Cons of Negotiating via Email:

  1. Lack of Non-Verbal Cues: The absence of non-verbal cues such as body language and tone makes it challenging to interpret the emotional context of messages. Misinterpretations are more likely, potentially leading to misunderstandings.

  2. Delayed Responses: Negotiations can be prolonged due to the asynchronous nature of email communication. Quick resolutions may be hindered, and urgent matters might not receive immediate attention.

  3. Security Concerns: Sensitive information shared via email may pose security risks. Confidential details could be vulnerable to hacking or unauthorized access, necessitating additional precautions when discussing sensitive matters.

  4. Impersonal Tone: The formal and written nature of emails can create an impersonal atmosphere, lacking the warmth and personal connection that may be crucial for relationship-building during negotiations.


Case Study: Infosys and Narayana Murthy (2017)

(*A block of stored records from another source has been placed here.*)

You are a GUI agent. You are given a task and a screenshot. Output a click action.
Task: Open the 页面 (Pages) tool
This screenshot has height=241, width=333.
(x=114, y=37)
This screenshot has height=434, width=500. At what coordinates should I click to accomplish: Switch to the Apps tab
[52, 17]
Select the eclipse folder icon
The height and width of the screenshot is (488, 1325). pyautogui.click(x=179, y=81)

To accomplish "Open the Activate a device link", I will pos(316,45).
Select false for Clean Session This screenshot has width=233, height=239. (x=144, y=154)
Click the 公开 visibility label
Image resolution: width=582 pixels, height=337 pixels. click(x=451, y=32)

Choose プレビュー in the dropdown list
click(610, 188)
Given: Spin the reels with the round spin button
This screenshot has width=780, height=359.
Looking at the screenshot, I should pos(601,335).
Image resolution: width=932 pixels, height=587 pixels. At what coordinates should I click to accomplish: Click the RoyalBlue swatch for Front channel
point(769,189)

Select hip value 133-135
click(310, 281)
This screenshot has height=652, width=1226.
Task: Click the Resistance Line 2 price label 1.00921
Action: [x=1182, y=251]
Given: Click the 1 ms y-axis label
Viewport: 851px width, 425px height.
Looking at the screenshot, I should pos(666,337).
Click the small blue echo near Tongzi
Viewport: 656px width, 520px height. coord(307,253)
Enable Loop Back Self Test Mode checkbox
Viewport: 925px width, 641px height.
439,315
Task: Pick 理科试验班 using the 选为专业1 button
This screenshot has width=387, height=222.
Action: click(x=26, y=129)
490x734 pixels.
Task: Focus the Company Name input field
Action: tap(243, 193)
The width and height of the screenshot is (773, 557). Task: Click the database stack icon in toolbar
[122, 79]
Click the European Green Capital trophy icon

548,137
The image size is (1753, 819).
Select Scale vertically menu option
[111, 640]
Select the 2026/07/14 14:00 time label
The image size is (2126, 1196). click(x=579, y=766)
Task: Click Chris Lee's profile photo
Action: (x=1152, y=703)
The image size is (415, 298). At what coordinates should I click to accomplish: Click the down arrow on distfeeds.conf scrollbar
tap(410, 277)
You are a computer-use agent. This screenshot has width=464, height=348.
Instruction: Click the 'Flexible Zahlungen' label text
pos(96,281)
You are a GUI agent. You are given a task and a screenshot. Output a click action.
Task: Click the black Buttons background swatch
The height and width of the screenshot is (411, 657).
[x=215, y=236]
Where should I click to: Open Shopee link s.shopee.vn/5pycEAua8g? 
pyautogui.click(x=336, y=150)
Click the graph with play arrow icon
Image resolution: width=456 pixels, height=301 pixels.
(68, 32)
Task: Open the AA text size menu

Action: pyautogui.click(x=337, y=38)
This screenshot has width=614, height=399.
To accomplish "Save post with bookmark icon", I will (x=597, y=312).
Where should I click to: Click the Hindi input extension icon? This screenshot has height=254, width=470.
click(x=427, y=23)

The case of Infosys, one of India's leading IT companies, and its founder, Narayana Murthy, provides insights into the dynamics of negotiations via email.

  1. Documentation in Dispute Resolution: In 2017, a public dispute unfolded between Narayana Murthy and the Infosys board, primarily conducted through email exchanges. The email communication served as a documentation of the grievances and attempts at conflict resolution.

  2. Lack of Personal Interaction: The email exchanges between Narayana Murthy and the Infosys board highlighted the impersonal nature of written communication. The absence of face-to-face interaction potentially fueled misunderstandings and strained relationships.

  3. Global Collaboration: Despite the challenges, email communication allowed for global collaboration. Narayana Murthy, based in India, and the Infosys board, scattered across the globe, engaged in discussions without the need for real-time meetings.


When is Negotiating via Email Appropriate?

  1. Routine Matters: Email negotiations are suitable for routine matters, updates, and straightforward discussions where immediate responses are not critical.

  2. Global Collaborations: In global collaborations involving participants from different time zones, email negotiations offer the flexibility needed to accommodate diverse schedules.

  3. Documenting Agreements: When documentation is crucial, such as in legal or contractual negotiations, email provides a written record of agreements and commitments.

  4. Sensitive Topics: For sensitive topics that require careful wording and consideration, negotiating via email allows participants to craft thoughtful responses.


Conclusion:

Negotiating via email offers both advantages and disadvantages, and its appropriateness depends on the context of the negotiations. The Infosys-Narayana Murthy case underscores the importance of considering the impact of the digital medium on the dynamics of negotiation. As technology continues to shape business interactions, a strategic approach to leveraging the benefits of email negotiations while mitigating their drawbacks is essential for successful outcomes.